With the recent instances of crime, corruption, and blatant racism I’m left wondering indeed, whether the United States of America has gone completely mad.

Now in addition to all of that, there are other things to add to the list of “madness” including extreme educational methods and insensitive pranks.

Let’s consider the latter first.

By now we’re all familiar with the Jena Six, the Black males who are criminal defendants in the town of Jena, La. who stand accused of beating a white student into unconsciousness. Reports surfaced last week of photos and a video posted on Facebook that displayed white Louisiana college students dressed in blackface and reenacting the Jena Six assault.

The photos and video were taken late last month on the bank of the Red River where the University of Louisiana at Monroe students acted out the racial attack. Kristy Smith, a white freshman at the university posted the items on her Facebook site and titled it “The Jena Six on the River.” The video consisted of three students who smeared mud on their faces and bodies stomping a forth student. One male participant was heard saying “Niggers put the noose on.”
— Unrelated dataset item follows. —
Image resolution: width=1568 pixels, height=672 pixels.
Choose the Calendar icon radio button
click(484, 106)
After students complained about the photos and video on Smith’s page, she removed the items and programmed her page to private to censor the viewers. Though Smith has made no public comments to members of the media, she apologized for the images on several Facebook postings.
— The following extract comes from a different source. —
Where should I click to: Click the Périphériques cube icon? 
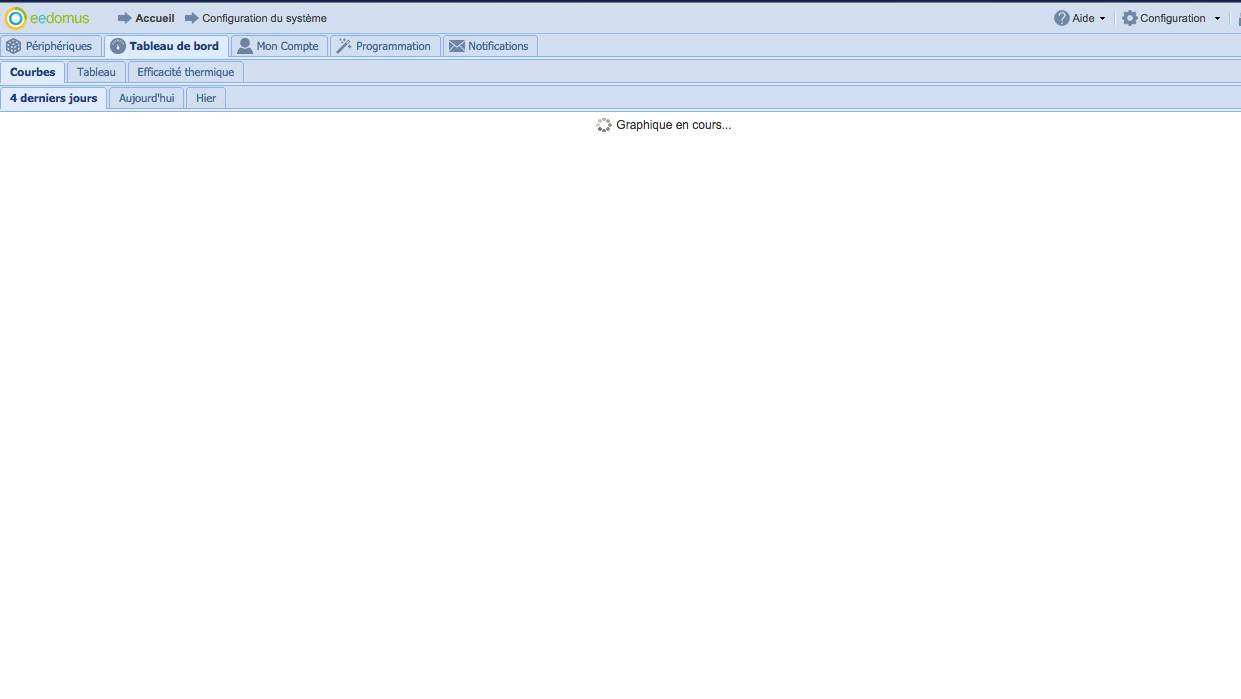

“We were just playing in the mud and it got out of hand,” she wrote. “I promise I’m not a racist. I have as many Black friends as I do white and I love them to death.”

While Smith described the participants’ actions as “just playing,” it was really anything but. There’s nothing humorous about pretending to be Black, using the word Nigger, nor beating a student – regardless of their race. What makes the act even more despicable, further proves the audacious temperament of this country is that the materials were posted on a public Web site for the world to see.
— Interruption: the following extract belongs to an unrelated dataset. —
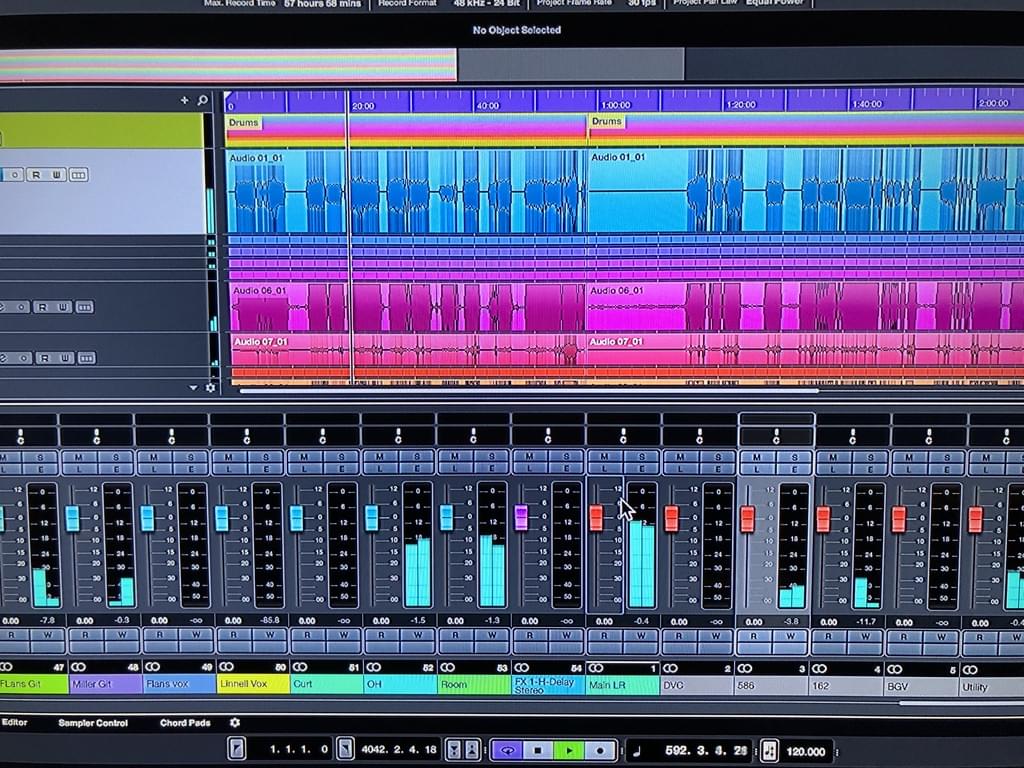This screenshot has width=1024, height=768.
Task: Click the 586 channel volume fader
Action: pyautogui.click(x=747, y=519)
Another incident centered on the Jena Six circumstance came from an elementary school located on the campus of Grambling State University.

Pictures were posted on the historically Black college’s website that featured a female student at Alma J. Brown Elementary looking confused and frightened. The Black child was in a school uniform being hoisted up with a noose around her neck.

The sick part of this all is that the child was taking part in a lesson related to events surrounding the Jena Six and the woman holding the student up was actually her grandmother, Irene Booker.

The Gramblinite’s Web site included a comment from Booker that stated, “Yes it was a rope around the little girl’s neck. It was a (safe) demonstration as to what the rope symbolized to Blacks. This is my granddaughter and she along with so many of the other students did not understand the intimidation of the noose. I held her in my arms and she knows that I would not harm her or put her life in danger. In order to understand racism one must experience it to make the connection.”

My question to Booker is, do we all need to be beaten with whips to understand the racism of the 18th and 19th centuries?

While the point Booker was trying to prove with her actions may be understood, to subject a child who was visibly scared to such a traumatic demonstration is not only cruel, but also a incredibly extreme. Booker’s form of education could quite possibly have long-term negative effects on her granddaughter and/or some of the other students who witnessed the demonstration.

The same point could have been illustrated through photographs of past victims, and even that should have been done with acute discretion.